Hybrid approach: Run SA for global search, then hill climb from the best SA solution to fine-tune. This is common in production — hill climbing is cheap, and it tightens the final solution.
Convergence Guarantees and Practical Reality
Hajek's theorem (1988) proves that SA converges to the global optimum if the cooling schedule satisfies: T(t) ≥ c / log(t+2) for some c > d, where d is the maximum 'depth' of a local optimum. This is logarithmic cooling.

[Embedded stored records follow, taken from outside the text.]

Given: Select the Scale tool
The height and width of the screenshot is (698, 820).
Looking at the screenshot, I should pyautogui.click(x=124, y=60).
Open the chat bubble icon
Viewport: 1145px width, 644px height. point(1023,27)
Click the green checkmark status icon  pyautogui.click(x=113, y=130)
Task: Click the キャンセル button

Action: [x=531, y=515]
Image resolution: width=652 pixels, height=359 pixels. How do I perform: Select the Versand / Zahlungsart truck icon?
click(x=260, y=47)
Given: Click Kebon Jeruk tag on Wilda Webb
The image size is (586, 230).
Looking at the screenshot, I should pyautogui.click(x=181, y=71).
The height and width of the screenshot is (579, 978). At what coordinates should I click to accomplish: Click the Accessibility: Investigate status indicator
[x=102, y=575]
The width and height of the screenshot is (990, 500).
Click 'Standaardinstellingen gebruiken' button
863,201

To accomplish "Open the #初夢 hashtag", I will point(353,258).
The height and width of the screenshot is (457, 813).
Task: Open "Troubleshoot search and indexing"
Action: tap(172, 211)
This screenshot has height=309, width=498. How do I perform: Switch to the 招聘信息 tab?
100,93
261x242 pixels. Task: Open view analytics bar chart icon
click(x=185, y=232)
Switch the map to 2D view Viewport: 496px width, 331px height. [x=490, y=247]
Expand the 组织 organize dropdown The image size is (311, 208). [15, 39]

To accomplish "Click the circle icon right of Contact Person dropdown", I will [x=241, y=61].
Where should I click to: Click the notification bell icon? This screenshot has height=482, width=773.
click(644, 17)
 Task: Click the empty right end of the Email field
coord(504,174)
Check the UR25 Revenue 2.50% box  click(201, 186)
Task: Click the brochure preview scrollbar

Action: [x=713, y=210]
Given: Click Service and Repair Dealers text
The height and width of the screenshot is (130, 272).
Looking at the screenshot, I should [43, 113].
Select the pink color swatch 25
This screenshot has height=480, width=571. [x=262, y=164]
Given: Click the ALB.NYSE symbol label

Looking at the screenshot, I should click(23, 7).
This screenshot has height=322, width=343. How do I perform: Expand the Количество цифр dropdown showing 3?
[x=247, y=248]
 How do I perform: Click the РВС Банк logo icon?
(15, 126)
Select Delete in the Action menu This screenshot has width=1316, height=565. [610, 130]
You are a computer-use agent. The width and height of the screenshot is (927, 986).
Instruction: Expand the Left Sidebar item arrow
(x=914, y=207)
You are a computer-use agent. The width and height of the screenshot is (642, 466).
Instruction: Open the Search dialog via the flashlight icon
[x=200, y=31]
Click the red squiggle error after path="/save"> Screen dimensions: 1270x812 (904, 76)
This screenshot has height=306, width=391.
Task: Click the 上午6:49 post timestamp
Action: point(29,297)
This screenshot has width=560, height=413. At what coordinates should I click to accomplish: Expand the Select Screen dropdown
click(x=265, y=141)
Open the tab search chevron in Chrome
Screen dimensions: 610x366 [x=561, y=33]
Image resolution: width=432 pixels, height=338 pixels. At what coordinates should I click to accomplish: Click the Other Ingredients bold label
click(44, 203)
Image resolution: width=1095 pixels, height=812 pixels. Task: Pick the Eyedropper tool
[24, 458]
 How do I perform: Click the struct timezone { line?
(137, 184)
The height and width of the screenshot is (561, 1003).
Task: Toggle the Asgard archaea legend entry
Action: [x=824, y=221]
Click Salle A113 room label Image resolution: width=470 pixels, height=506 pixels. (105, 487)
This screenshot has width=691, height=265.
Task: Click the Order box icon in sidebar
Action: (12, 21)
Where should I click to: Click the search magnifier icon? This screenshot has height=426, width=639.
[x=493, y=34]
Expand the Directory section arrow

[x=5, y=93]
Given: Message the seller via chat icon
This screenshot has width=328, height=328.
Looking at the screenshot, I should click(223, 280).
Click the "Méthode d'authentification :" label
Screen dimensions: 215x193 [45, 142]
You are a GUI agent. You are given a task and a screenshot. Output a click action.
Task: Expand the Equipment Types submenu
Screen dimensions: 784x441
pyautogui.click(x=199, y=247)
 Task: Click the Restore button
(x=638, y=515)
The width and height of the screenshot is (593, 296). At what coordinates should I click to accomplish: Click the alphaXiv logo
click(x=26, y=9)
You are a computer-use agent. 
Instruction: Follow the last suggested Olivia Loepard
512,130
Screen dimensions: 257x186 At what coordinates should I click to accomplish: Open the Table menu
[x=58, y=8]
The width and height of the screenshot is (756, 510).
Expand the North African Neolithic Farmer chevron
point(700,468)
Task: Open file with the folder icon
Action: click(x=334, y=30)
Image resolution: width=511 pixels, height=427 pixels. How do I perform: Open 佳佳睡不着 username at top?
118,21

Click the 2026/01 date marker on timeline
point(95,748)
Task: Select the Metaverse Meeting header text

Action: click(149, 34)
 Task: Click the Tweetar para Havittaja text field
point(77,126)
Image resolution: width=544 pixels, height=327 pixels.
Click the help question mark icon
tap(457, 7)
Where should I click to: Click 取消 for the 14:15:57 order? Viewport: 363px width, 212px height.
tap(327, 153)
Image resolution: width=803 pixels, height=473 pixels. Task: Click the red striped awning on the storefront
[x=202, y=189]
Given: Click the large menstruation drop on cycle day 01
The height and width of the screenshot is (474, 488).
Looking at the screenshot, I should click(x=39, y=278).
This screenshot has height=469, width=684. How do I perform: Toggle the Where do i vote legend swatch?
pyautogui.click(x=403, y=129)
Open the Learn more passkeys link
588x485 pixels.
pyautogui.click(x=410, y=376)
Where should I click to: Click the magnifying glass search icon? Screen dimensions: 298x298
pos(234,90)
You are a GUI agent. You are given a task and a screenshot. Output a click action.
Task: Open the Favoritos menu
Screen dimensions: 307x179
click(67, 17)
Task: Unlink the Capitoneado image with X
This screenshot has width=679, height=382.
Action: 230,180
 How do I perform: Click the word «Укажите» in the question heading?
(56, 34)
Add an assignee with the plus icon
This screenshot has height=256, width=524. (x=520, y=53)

In practice, you cannot run infinitely many steps. Instead, you estimate the critical depth d* by running SA multiple times with different random seeds and check if the final cost variance is small. A variance < 2% across 10 runs suggests you're close to the global optimum.
Practical stopping criteria: - Number of iterations (e.g., 1000 problem size) - No improvement in best cost for n consecutive temperatures (e.g., 20 steps) - Temperature drops below a threshold (T < 0.001 T_start) - Time budget (e.g., 30 minutes)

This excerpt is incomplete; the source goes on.